Odenwald, Germany, acrylic, 20" x 24"

 
Blog 11

This week, I wanted to give you more information about Pumice Gel, a gel I love because of its texture. However, when I was just about to schedule the blog, I realized that today's blog falls on St. Patrick's Day, a day that just brings to mind a lot of things that are green. While I have never painted or drawn a leprechaun or a shamrock, it made me think right away of my painting “Did you Hear That???”, an acrylic painting of two frogs sitting on lily pads. Even though I created this small painting many years ago, it still makes me smile whenever I see it.

However, I already wrote about this painting two years ago in March. While looking for a different painting to write about, I realized how important the colour green is in my paintings, especially in my landscapes. During the spring, summer and fall there is so much green around us. Something we really yearn for at this time of year when we wish for the arrival of spring but are still getting snow.

Here are just a couple of paintings that are dominated by greens:


Standing Proud, acrylic, 16" x 20"


Beckett's Creek - Fall, acrylic, 14" x 10"

Fall at Beckett's Creek, mixed media, 30" x 40"

Rebecca's Pond, acrylic, 14" x 11"

Green Waters, oil, 12" x 24"

While I love the different shades of green, I have often struggled with the greens in my paintings. It was only after a workshop about Emily Carr that I embraced the colour green. While I usually mix my greens out of the blues and yellows on my palette, I have three tubes of greens that I really love: Golden's Green Gold, a sap green and a turquoise, a colour I use a lot in my Kamouraska paintings.
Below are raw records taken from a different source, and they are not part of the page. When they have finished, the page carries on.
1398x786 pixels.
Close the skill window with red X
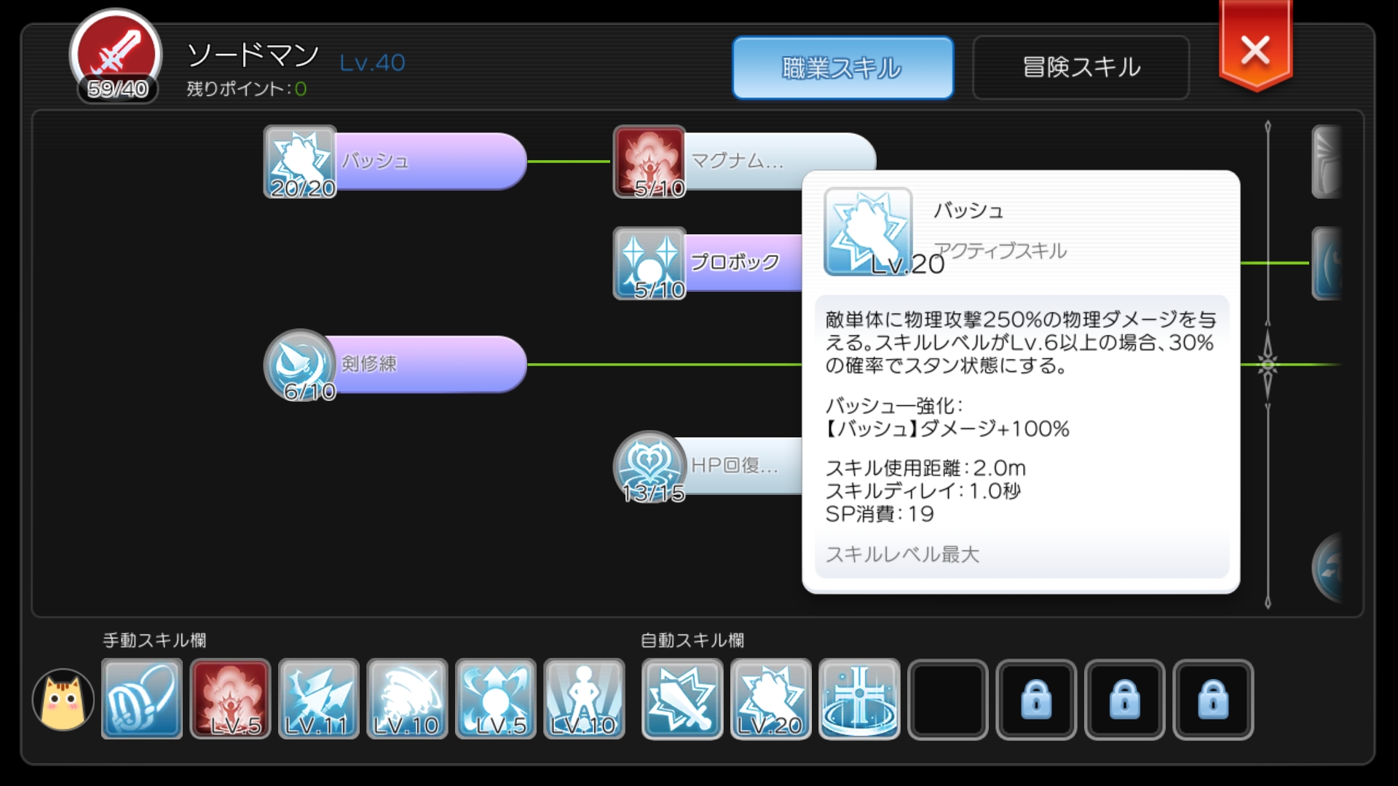(1255, 48)
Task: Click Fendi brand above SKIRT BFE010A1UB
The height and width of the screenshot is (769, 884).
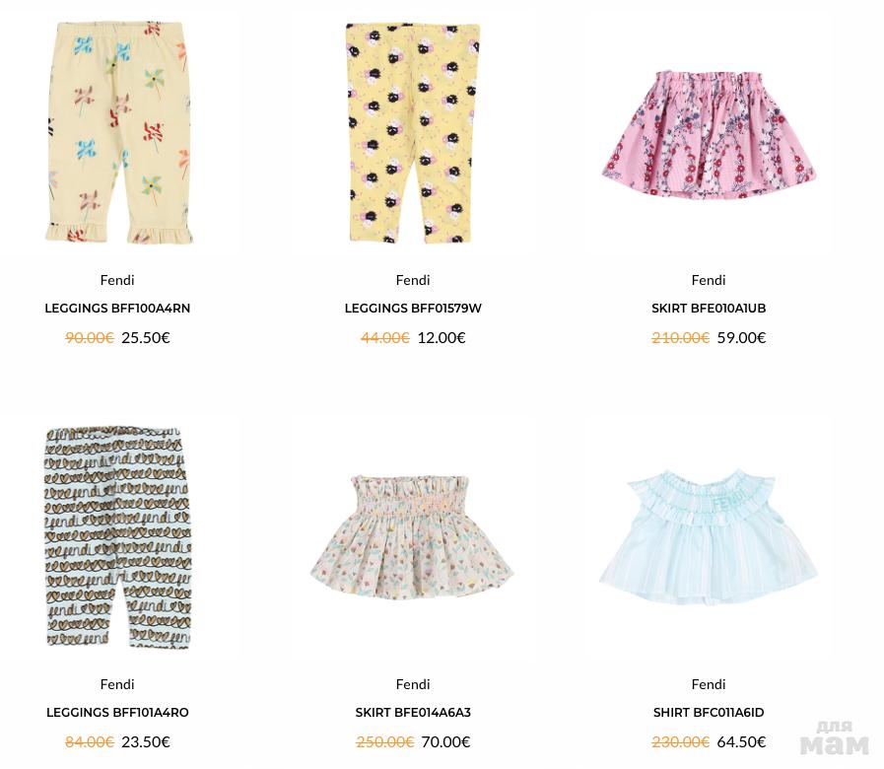Action: [709, 280]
If you want to get more comfortable with mixing greens, it is a great exercise to create a chart of different colour mixtures. Sometimes, you are surprised by the vibrancy of the mixed colour while other times you find the mixture very dull and subdued. This exercise helps you also to find the right green for the different seasons. Usually, you need a light and bright colour palette for the spring when nature awakens, and a more subdued palette for the fall greens when the reds and yellows are more dominant.